[Start of Exercise input]

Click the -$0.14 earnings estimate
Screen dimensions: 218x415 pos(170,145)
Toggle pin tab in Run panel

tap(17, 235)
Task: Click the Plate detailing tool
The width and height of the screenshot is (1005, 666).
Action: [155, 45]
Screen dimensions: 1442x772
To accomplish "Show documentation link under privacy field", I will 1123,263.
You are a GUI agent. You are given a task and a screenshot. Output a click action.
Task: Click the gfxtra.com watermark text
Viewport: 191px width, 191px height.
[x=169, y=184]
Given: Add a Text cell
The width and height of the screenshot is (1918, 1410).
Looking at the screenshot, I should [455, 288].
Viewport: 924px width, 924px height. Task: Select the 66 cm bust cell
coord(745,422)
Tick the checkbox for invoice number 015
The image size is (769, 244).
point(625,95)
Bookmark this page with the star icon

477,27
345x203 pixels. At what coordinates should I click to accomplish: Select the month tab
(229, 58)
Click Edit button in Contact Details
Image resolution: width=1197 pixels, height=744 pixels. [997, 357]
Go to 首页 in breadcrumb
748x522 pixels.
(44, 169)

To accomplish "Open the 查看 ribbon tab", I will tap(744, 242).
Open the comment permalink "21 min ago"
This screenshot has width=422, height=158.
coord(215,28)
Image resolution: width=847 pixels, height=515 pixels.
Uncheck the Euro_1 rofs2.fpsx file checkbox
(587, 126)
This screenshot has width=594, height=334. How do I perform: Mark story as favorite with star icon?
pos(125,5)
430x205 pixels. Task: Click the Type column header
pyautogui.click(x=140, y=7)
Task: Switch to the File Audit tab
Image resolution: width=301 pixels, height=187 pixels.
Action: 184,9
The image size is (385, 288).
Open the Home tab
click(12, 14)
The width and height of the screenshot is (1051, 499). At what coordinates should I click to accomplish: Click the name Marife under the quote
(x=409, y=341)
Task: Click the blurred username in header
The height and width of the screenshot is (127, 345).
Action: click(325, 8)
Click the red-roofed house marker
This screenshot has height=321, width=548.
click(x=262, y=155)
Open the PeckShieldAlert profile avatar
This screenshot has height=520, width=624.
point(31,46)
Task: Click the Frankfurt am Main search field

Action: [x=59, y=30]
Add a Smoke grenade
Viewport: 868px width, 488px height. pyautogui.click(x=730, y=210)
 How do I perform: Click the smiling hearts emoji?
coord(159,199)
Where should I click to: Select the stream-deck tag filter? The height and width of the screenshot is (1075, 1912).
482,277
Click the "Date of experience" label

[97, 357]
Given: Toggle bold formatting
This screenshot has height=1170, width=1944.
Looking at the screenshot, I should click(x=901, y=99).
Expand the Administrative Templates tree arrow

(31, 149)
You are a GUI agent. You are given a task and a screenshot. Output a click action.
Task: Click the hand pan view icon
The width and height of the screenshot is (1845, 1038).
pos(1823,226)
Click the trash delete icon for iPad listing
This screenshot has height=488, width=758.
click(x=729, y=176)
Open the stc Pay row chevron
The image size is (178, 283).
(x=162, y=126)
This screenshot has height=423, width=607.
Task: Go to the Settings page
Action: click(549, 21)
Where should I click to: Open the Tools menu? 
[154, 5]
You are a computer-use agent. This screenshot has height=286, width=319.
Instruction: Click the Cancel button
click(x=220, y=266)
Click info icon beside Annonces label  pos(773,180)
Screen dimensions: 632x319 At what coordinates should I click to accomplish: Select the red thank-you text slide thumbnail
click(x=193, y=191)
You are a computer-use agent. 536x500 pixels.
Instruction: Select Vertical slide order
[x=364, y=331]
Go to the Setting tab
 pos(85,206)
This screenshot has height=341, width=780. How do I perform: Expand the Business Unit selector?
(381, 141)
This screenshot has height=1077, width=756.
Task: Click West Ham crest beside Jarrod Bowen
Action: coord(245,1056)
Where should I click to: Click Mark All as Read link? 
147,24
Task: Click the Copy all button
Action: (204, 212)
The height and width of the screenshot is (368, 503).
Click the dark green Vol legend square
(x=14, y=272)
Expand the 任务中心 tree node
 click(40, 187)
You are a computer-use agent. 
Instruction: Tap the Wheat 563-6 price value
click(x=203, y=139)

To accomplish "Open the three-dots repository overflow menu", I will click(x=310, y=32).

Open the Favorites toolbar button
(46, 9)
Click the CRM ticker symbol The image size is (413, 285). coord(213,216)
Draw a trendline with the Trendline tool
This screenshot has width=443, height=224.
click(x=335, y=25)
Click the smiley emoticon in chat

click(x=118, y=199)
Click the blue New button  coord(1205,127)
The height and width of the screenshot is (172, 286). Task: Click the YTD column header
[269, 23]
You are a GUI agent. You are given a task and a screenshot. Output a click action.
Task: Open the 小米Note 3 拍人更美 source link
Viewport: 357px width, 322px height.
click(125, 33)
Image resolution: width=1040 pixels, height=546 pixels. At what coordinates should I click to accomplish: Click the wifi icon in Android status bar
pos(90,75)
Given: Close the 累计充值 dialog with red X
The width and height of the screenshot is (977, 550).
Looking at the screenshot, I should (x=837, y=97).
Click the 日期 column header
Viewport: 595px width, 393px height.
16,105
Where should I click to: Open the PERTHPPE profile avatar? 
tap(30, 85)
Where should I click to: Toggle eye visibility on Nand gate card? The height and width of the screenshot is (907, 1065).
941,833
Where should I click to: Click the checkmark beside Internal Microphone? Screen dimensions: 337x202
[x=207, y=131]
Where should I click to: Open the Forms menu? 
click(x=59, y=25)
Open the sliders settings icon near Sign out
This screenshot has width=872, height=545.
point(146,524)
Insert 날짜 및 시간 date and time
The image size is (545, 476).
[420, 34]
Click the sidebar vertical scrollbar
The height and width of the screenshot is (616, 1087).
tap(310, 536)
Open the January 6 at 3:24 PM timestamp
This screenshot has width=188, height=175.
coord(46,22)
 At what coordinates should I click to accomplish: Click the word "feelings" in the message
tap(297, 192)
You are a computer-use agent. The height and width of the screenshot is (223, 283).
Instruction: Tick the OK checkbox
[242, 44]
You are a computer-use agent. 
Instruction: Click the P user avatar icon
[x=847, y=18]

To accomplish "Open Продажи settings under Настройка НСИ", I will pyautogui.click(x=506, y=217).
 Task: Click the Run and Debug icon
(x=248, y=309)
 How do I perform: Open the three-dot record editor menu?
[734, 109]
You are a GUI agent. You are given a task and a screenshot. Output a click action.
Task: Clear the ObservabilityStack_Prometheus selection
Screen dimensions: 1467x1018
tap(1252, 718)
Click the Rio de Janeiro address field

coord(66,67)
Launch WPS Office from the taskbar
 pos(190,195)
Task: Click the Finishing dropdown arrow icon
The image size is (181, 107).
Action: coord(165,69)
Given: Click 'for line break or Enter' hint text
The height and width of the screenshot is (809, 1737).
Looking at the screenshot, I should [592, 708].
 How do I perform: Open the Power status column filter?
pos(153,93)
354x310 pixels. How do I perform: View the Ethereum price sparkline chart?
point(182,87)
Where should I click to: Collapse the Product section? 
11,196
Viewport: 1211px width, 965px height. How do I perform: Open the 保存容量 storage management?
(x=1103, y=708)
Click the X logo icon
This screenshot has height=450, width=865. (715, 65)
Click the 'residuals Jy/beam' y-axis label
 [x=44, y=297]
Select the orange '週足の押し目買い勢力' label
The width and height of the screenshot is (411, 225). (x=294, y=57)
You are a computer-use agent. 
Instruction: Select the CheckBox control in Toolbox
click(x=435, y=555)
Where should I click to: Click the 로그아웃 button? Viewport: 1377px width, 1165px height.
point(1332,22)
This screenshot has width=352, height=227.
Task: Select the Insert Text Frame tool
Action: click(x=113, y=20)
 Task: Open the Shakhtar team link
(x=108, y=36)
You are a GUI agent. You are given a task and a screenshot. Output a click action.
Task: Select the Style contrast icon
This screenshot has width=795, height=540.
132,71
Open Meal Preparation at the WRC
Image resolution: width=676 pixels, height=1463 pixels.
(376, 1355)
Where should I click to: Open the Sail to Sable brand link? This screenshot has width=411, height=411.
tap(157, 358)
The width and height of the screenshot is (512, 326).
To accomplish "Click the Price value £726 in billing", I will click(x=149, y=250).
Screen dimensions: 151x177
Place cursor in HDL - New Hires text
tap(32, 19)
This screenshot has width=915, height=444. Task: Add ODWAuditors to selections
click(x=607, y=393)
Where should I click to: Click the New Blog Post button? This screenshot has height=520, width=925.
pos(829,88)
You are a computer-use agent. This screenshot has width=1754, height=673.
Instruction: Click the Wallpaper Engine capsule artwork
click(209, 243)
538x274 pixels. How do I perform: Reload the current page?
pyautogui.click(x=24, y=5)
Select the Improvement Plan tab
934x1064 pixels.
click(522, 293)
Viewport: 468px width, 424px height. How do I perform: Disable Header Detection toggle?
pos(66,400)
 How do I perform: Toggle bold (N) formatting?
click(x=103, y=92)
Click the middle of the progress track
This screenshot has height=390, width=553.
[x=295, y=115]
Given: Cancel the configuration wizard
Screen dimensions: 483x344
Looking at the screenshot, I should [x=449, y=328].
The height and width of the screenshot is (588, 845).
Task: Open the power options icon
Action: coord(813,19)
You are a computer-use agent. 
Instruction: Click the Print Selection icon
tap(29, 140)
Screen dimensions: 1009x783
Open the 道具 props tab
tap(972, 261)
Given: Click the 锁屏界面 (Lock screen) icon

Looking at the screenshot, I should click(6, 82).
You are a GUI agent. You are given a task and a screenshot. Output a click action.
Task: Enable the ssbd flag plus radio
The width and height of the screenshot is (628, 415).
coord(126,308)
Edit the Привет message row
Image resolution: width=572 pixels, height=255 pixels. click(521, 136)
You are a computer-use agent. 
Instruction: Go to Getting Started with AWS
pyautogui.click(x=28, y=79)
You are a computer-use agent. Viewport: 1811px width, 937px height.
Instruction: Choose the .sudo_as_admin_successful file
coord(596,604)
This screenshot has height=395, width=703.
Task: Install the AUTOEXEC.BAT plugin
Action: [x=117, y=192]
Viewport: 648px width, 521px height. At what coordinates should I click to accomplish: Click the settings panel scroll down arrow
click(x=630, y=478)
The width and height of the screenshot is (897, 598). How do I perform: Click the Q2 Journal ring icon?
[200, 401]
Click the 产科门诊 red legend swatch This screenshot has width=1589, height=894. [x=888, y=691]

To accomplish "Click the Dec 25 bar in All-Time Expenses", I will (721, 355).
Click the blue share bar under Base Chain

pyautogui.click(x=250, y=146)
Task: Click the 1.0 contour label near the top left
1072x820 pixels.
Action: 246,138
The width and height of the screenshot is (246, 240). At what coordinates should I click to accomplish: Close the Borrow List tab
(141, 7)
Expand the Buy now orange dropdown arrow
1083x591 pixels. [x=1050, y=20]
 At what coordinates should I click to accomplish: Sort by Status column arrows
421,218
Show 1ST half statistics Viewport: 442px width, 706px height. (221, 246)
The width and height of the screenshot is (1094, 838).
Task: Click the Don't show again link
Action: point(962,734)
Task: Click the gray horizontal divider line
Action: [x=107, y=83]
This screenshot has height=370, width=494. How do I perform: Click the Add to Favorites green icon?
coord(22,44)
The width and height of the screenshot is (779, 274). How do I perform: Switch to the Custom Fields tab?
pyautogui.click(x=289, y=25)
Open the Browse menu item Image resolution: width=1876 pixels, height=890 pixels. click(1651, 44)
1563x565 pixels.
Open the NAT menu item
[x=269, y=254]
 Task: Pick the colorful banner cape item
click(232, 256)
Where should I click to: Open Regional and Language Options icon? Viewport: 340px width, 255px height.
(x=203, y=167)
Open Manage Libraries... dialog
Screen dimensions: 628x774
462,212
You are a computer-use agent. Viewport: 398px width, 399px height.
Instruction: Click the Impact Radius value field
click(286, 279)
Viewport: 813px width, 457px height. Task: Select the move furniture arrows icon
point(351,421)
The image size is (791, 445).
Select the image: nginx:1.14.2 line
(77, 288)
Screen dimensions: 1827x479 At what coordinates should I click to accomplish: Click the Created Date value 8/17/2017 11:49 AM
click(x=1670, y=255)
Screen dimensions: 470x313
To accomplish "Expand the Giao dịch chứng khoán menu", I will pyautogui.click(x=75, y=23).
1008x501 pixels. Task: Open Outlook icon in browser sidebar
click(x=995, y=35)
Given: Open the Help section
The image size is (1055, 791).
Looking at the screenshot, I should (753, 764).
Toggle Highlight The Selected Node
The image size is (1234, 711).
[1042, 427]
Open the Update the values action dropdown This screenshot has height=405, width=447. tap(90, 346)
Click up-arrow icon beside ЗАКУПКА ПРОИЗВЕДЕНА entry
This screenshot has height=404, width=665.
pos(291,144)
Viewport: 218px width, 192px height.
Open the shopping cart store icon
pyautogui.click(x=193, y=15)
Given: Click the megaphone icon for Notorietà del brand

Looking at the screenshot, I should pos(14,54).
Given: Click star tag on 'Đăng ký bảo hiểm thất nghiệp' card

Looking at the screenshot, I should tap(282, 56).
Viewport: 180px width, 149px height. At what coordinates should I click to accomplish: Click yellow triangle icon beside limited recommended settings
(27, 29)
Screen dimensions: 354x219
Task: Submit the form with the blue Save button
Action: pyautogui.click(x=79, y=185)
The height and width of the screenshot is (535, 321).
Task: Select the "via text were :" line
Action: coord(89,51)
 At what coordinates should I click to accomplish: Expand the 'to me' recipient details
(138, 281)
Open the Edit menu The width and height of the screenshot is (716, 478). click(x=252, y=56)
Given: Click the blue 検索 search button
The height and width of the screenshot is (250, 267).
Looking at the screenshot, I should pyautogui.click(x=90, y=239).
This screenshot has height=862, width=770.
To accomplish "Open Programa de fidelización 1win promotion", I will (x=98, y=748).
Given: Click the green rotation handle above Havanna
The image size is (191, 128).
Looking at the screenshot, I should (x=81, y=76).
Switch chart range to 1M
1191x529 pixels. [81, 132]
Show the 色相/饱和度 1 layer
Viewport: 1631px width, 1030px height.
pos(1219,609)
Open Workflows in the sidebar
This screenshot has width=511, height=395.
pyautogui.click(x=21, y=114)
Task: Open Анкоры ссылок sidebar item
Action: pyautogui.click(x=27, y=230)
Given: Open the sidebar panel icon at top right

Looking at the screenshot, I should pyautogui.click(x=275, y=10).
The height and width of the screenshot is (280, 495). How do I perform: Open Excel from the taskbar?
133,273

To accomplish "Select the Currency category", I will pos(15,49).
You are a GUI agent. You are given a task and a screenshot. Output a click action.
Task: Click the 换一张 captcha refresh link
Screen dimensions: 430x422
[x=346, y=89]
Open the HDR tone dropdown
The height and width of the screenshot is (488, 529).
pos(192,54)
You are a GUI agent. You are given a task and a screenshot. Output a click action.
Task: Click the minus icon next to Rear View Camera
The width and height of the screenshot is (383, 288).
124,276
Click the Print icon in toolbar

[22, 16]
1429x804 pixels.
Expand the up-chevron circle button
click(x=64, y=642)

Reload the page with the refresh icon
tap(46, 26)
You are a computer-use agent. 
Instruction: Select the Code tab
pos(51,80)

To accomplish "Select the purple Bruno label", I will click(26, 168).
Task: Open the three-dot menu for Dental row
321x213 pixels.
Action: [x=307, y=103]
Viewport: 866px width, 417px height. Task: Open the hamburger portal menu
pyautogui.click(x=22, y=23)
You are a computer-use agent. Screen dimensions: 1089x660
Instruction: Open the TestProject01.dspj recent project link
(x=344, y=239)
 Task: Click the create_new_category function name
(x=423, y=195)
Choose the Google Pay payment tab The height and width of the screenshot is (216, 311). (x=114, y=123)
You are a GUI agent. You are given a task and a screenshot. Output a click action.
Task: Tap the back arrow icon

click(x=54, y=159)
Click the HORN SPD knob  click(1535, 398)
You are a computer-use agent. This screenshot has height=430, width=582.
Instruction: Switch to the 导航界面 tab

[End of Exercise input]

* _Instruction_
Format the part of the records that opens with the line containing "Given: Cancel the configuration wizard" and closes with the line containing "1083x591 pixels. [x=1050, y=20]" as a numbered list, one line per item, with blank lines left out.

* _Exercise output_
1. Given: Cancel the configuration wizard
2. Screen dimensions: 483x344
3. Looking at the screenshot, I should [x=449, y=328].
4. The height and width of the screenshot is (588, 845).
5. Task: Open the power options icon
6. Action: coord(813,19)
7. You are a computer-use agent. 
8. Instruction: Click the Print Selection icon
9. tap(29, 140)
10. Screen dimensions: 1009x783
11. Open the 道具 props tab
12. tap(972, 261)
13. Given: Click the 锁屏界面 (Lock screen) icon
14. Looking at the screenshot, I should click(6, 82).
15. You are a GUI agent. You are given a task and a screenshot. Output a click action.
16. Task: Enable the ssbd flag plus radio
17. The width and height of the screenshot is (628, 415).
18. coord(126,308)
19. Edit the Привет message row
20. Image resolution: width=572 pixels, height=255 pixels. click(521, 136)
21. You are a computer-use agent. 
22. Instruction: Go to Getting Started with AWS
23. pyautogui.click(x=28, y=79)
24. You are a computer-use agent. Viewport: 1811px width, 937px height.
25. Instruction: Choose the .sudo_as_admin_successful file
26. coord(596,604)
27. This screenshot has height=395, width=703.
28. Task: Install the AUTOEXEC.BAT plugin
29. Action: [x=117, y=192]
30. Viewport: 648px width, 521px height. At what coordinates should I click to accomplish: Click the settings panel scroll down arrow
31. click(x=630, y=478)
32. The width and height of the screenshot is (897, 598). How do I perform: Click the Q2 Journal ring icon?
33. [200, 401]
34. Click the 产科门诊 red legend swatch This screenshot has width=1589, height=894. [x=888, y=691]
35. To accomplish "Click the Dec 25 bar in All-Time Expenses", I will (721, 355).
36. Click the blue share bar under Base Chain
37. pyautogui.click(x=250, y=146)
38. Task: Click the 1.0 contour label near the top left
39. 1072x820 pixels.
40. Action: 246,138
41. The width and height of the screenshot is (246, 240). At what coordinates should I click to accomplish: Close the Borrow List tab
42. (141, 7)
43. Expand the Buy now orange dropdown arrow
44. 1083x591 pixels. [x=1050, y=20]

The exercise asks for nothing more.